Suddenly, and with four months’ notice, we are on the cusp of our first overseas family holiday. Before this point, it had seemed like an insurmountable hill to climb.
My oldest child, a sensitive and creative soul, would also, for want of a better phrase, be classified as a ‘Nervous Nelly’. A trip of this magnitude, (only a week in Fiji may I clarify), would once have induced visions of our plane going down in a spiralling inferno, toxic and excruciatingly painful attacks by deadly insects and raging natural disasters swallowing him whole. Thankfully, his only fear now is being abandoned at the Kids Club whilst I sip margaritas by the pool. Well founded neurosis.
Like chalk to his brother’s cheese, my second son, at four years old, would fly the plane himself if permitted. From the time he could say ‘Kitty Hawk’, he had told anyone who would listen that he was to grow up and be a pilot. It wasn’t until recently that I realised this dream had gone to the dogs. It seems that once he had concluded that being a war pilot would not involve killing the Germans, and that this aspiration had passed its wartime use-by date, it no longer held his interest. Of course, I now question all those hours he was allowed to watch ‘A bridge too far’ and ‘ The Battle of Britain’ at his grandfather’s instigation, but that’s another story.

※

▶ _REQUIRED WORK_
Write the next part of the family holiday text, starting after the sentence that ends "but that's another story." The lines that follow come from a separate source.

▶ _INFORMATION SHOWN_
※

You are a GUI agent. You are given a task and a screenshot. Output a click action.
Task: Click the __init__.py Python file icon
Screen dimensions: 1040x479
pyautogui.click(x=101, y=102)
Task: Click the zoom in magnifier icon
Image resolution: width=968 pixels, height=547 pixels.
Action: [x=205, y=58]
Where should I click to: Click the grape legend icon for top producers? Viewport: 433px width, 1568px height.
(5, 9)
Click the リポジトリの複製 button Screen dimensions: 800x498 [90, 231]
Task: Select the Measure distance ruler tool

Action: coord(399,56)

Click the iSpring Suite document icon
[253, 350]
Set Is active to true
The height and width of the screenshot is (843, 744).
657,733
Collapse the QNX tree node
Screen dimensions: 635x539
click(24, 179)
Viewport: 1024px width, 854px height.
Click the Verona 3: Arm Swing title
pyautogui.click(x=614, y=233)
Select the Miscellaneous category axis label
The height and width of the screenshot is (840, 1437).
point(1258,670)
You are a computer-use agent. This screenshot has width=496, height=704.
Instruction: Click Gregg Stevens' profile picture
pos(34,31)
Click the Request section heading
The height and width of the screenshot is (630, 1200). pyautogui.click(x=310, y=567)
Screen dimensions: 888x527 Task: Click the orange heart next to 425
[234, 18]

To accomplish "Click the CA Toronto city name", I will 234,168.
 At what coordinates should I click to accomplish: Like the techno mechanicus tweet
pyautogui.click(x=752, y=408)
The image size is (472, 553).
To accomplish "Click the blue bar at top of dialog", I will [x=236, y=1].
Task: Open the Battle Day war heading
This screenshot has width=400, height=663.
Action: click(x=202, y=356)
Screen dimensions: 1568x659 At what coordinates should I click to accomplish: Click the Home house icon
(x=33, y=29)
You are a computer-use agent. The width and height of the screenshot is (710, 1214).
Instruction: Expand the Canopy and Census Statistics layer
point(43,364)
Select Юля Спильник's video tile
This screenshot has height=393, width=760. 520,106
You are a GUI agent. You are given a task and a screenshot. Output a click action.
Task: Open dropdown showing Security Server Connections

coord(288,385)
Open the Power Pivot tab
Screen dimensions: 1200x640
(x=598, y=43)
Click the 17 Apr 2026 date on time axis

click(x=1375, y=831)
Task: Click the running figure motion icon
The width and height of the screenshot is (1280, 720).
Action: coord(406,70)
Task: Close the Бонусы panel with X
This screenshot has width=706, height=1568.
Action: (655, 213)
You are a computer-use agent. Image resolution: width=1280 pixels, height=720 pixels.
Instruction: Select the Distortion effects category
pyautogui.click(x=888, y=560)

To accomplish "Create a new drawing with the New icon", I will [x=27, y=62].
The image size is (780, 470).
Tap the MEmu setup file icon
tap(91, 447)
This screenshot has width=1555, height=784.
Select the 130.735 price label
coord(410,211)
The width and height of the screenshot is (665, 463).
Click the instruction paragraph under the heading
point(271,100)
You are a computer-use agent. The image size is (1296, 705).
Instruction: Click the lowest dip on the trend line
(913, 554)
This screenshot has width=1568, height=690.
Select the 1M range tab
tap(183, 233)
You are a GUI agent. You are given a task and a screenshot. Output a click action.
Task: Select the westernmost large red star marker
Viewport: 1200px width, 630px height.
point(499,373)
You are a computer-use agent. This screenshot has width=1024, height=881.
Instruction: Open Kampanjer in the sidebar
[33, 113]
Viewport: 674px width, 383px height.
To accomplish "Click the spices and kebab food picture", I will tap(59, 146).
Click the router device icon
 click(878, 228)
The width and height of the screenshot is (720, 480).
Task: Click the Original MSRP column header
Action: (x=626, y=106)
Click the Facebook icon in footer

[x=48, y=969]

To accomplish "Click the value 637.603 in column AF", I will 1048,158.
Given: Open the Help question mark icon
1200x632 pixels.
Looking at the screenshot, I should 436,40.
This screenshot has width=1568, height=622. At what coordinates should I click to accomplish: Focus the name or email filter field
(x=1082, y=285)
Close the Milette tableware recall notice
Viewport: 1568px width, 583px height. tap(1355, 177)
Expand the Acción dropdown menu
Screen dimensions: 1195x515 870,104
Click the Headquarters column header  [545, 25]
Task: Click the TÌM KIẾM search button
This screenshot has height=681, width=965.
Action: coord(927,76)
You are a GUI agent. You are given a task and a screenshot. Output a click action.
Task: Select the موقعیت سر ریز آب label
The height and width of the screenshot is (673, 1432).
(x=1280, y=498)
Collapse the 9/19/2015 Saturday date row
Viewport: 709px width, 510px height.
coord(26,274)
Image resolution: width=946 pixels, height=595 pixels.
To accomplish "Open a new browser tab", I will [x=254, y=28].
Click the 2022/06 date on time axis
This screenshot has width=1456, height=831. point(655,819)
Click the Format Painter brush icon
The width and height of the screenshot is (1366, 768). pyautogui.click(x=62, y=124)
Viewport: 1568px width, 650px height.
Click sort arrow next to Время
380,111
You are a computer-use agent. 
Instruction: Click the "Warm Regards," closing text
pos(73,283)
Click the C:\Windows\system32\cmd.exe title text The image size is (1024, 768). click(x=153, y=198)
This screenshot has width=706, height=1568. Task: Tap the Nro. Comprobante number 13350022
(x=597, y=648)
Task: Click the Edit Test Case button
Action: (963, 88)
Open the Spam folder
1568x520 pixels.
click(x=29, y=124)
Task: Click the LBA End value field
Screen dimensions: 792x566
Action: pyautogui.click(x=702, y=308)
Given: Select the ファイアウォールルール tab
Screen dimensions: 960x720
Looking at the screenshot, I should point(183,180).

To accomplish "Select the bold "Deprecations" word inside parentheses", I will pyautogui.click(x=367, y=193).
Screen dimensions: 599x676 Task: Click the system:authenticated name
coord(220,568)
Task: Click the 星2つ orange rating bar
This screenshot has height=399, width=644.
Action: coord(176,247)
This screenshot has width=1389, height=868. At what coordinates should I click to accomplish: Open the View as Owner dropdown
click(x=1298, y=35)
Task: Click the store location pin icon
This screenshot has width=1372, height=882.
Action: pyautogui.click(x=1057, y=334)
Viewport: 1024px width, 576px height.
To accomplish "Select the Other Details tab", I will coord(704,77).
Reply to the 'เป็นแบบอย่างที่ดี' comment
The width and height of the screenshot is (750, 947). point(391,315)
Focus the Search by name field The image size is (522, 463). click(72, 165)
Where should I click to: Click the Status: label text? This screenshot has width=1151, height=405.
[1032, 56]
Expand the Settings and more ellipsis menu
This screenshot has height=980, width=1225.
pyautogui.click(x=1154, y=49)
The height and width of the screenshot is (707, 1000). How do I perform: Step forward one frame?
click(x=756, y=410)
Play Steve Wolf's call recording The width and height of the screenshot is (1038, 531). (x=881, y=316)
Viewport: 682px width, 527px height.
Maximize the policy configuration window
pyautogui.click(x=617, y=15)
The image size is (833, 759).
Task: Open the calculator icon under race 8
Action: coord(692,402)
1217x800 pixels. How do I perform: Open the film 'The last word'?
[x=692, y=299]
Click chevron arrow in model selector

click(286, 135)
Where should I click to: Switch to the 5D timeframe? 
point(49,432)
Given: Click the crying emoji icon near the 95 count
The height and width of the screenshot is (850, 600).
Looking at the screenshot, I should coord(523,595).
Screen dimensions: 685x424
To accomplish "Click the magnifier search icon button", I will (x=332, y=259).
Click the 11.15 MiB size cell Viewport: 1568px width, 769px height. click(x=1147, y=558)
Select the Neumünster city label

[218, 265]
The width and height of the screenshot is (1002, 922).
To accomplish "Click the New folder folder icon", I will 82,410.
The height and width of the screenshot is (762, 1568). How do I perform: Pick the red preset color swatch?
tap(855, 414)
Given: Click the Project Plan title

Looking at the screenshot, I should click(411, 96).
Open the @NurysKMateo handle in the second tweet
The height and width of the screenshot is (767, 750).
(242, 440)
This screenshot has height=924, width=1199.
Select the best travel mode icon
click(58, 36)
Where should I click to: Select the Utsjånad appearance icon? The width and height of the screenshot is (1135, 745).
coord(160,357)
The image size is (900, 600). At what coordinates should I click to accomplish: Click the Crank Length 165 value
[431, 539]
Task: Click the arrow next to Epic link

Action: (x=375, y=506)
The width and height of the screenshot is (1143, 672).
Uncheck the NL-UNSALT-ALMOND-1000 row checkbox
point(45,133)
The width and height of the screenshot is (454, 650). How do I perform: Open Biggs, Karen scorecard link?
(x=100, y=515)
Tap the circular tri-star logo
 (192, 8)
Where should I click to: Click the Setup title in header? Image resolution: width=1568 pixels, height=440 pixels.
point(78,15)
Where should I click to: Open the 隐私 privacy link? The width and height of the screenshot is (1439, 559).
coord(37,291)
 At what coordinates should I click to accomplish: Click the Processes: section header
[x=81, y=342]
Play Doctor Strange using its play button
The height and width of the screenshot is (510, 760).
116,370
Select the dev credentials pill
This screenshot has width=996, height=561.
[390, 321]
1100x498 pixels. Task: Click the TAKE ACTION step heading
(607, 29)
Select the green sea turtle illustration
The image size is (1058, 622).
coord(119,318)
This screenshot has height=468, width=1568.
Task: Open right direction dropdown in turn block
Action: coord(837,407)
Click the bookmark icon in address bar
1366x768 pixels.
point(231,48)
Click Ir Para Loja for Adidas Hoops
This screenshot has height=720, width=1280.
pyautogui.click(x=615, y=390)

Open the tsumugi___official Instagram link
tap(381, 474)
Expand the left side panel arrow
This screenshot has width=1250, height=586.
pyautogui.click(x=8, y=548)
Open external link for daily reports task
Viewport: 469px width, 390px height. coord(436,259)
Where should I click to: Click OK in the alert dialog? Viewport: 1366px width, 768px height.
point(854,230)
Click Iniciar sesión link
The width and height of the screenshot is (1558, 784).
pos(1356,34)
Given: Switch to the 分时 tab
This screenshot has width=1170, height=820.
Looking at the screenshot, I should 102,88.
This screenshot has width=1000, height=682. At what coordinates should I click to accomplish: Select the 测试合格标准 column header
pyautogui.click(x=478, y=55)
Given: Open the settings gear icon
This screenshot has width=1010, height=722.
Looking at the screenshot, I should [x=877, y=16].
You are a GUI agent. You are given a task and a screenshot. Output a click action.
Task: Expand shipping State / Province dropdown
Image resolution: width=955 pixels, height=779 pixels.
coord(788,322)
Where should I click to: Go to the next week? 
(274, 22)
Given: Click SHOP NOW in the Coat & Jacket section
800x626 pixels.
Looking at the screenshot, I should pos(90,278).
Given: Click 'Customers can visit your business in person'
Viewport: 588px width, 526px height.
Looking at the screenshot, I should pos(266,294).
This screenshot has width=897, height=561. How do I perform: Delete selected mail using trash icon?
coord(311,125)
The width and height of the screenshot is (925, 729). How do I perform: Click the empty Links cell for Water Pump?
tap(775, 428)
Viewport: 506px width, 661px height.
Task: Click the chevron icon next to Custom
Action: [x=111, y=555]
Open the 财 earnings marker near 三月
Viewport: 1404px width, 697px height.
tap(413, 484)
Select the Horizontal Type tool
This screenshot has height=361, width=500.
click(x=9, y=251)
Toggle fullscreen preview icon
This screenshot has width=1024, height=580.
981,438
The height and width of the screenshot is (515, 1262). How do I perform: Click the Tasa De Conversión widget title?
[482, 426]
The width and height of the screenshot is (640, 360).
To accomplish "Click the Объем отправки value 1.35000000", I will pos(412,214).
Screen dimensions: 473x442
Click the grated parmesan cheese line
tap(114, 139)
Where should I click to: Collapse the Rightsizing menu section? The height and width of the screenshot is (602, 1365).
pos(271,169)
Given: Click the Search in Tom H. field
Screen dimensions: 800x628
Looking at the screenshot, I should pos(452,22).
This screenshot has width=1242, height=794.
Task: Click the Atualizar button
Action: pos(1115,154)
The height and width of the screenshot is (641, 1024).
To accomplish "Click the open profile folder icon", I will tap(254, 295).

※

▶ _ANSWER_
My third cherub, of one year, will of course deal with the journey in one of two ways. Chew the sick bag for a while and then sleep for the rest, or scream, cry, protest at the noise, throw dummies under neighbouring seats, require passing from lap to lap and generally be a pain.
It is at the point of packing and repacking half the house to embark on this holiday, that one wonders whether it is worth the work. If I were an avid photo taker, as I apparently should be, I would look back at my family albums, full of smiling kiddy moments, and gather the fortitude to pack on. However from memory, no such albums exist.
Note to self: Pack camera. Go to Fiji. Take photos.